Chateau Le Crock, Saint Estephe 2002 – Score: A-
This is a thick and tasty wine. Very complex with layers, full in the mouth, and it still is quite tannic. The color of this wine is a dark blue to purple. The nose is full of black fruit – blackberries, plums, and coffee, with some green vegetal aromas. The mouth on this massive full-bodied wine is velvety and complex. The black fruit flows in the beginning, with a mid palate of chocolate and something green, and a finish of spice and oak. This wine is a winner and at its current price now online – it is a winner.
Yarden Chardonnay 2003 – Score: A-
The nose on this dark straw colored wine has aromas of peach, citrus, butter, and TONS of oak. This is a classic California Chardonnay. The mouth on this full-bodied Chardonnay is full of oak, butter, and citrus. The finish is nice and spicy – which makes the wine feel complex. The wine is really not very complex – but the shift of the flavors makes it quite enjoyable. The fullness of this chardonnay makes it feel ripe and a bit fat – but is balanced nicely with the acidity and spice.
Chillag Orna Cabernet Sauvignon 2005 – Score: A-
The nose on this dark and almost impenetrable black colored (unfiltered) wine is strong with earthy aromas, cranberry, blackberry, a bit of green, and a fair amount of oak. The mouth on this wine changes often from when we opened it to when it was finished a couple of hours later. The wine starts almost cold to the touch – like a first date; not very talkative and almost boring. The wine wakes to a strong-minded woman very quickly and it is quite enjoyable to say the least (disclaimer – no meaning to my comparison – just the first thing that came to my mind Smile). The mouth of this full-bodied wine is not complex – but fun nonetheless. The flavors are fruit forward and the wine’s tannic nature comes through loud and clear. The tannins have yet to integrate – but when they do this wine will be nicer. My question will be whether the wine has much body behind that tannin – time will tell. The mid palate is nice but the finish of mint and spice makes it fun. This is the first release Carmel did with Orna (acting as a guest wine maker). Orna has a very successful Israeli boutique winery on her own called Chillag Winery – though, unfortunately it is not kosher.

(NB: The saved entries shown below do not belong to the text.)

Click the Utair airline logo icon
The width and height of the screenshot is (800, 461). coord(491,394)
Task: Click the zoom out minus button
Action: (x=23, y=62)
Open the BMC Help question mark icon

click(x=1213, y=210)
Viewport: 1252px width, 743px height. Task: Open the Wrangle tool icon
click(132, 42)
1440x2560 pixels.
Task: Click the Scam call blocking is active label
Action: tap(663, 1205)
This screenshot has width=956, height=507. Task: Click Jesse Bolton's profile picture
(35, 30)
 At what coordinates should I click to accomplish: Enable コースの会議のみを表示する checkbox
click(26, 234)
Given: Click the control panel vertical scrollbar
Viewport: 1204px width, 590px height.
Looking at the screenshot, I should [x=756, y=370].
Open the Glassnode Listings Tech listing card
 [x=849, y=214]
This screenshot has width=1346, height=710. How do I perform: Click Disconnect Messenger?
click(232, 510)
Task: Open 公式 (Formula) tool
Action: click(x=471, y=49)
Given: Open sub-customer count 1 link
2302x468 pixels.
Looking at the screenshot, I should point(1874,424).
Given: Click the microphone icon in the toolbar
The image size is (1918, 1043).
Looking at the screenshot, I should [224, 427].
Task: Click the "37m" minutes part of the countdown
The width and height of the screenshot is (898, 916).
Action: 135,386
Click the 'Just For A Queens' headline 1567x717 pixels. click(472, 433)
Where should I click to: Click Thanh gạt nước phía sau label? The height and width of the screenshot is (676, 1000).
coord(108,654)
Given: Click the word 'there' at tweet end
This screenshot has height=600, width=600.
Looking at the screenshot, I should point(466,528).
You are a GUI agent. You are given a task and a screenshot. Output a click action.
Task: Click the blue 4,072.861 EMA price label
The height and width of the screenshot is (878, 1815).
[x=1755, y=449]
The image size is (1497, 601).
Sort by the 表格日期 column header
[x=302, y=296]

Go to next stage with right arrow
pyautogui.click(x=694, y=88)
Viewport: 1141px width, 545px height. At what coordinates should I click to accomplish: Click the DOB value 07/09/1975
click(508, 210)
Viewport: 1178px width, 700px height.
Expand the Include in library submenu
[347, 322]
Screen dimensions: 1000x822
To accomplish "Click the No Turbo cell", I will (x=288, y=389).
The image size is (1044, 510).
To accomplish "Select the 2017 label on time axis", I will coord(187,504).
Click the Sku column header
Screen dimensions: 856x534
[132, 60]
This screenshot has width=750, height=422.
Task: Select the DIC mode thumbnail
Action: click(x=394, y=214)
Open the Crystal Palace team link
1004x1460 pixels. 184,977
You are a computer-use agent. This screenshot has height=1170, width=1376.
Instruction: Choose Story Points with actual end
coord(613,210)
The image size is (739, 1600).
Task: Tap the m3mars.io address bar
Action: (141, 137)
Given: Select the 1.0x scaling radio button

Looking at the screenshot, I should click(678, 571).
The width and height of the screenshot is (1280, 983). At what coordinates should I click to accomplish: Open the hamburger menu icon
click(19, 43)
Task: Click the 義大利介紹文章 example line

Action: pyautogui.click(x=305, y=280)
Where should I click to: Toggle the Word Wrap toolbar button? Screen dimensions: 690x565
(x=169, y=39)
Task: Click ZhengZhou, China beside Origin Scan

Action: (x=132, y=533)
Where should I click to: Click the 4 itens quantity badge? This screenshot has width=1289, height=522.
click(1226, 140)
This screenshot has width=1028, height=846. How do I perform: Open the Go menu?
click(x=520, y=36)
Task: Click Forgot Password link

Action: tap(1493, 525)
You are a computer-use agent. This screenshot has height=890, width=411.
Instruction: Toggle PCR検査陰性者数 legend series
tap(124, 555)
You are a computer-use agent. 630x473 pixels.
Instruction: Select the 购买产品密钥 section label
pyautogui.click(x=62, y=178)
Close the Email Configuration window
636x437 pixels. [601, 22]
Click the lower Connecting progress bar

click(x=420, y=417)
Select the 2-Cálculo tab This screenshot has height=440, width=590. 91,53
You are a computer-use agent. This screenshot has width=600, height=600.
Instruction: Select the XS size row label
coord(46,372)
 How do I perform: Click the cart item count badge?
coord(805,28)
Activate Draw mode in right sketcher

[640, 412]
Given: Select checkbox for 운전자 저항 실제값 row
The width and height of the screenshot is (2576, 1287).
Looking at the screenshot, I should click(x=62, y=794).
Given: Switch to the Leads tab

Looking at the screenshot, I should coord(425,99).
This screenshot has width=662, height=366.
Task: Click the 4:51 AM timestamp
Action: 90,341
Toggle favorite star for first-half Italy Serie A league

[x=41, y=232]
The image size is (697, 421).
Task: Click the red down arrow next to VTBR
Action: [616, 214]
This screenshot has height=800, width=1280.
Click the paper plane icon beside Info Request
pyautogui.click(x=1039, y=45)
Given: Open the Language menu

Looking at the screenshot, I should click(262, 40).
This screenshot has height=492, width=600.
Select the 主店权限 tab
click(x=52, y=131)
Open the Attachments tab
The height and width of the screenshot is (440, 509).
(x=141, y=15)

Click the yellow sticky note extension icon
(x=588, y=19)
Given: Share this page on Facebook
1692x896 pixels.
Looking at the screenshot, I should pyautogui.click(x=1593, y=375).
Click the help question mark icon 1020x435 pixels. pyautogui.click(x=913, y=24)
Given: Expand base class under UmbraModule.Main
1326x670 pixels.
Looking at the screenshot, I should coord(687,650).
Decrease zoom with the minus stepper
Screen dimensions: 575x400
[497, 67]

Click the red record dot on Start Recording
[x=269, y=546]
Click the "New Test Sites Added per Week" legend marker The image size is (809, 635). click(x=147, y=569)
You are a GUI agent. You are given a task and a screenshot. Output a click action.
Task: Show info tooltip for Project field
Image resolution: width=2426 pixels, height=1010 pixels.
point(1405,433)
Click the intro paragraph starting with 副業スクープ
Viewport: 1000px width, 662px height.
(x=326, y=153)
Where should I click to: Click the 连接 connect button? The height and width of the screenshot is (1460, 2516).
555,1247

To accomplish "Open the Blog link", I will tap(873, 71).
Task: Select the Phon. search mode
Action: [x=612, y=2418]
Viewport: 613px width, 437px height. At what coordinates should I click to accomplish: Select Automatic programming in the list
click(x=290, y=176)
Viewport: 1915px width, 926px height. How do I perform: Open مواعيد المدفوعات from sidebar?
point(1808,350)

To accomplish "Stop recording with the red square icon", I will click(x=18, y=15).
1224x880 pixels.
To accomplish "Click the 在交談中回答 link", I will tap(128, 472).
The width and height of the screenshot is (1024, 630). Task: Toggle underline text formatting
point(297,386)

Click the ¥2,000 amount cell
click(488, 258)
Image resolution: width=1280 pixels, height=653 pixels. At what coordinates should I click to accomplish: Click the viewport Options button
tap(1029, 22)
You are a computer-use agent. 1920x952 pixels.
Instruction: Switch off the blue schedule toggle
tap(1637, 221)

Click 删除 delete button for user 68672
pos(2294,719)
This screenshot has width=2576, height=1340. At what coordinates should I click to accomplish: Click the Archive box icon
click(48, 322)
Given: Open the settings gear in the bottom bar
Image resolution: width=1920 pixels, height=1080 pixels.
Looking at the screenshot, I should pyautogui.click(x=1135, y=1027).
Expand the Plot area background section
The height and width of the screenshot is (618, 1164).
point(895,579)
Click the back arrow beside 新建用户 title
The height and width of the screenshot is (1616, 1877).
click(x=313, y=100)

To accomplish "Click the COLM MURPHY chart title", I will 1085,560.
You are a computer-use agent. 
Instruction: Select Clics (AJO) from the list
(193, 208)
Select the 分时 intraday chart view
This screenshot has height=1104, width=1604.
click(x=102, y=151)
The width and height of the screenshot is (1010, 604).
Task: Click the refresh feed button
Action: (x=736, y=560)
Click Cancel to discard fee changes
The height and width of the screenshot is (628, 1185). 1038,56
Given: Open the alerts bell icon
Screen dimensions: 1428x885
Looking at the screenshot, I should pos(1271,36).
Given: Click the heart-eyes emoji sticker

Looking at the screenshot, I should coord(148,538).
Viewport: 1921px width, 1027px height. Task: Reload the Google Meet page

Segal’s Cabernet Sauvignon, Unfiltered 2002 – Score: A-
This was the winner of the day – hands down. The nose on this wine explodes – like a geyser throwing aromas in every direction. Really quite a joy. The nose on this impenetrable black colored wine was filled with blackberry, cranberry, coffee, chocolate, oak, along with a strong sweet flavor – almost date like in nature, and some allspice thrown in as well. When smelling this wine at the start I said this is a hot wine. A wine, which has zero green flavors in it, and the mouth, solidified that thought. This was a fruit and spice wine – with zero green flavors to be found. The mouth on this nice complex wine is really fun. It starts with a strong attack of fruit that is complex by the nature of the many fruits that come at you along with the layers of the fruits as well. Blackberry, cranberry, raspberry hit you first, the mid palate comes with a strong attack of coffee and chocolate. The finish is laced with what I first thought was tar along with leather and oak. The tar flavors dissipated quickly – but I swear it was there – weird for a cab to display tar flavors – but who knows. Totally wild ride and the true winner of all the wines tasted this past weekend.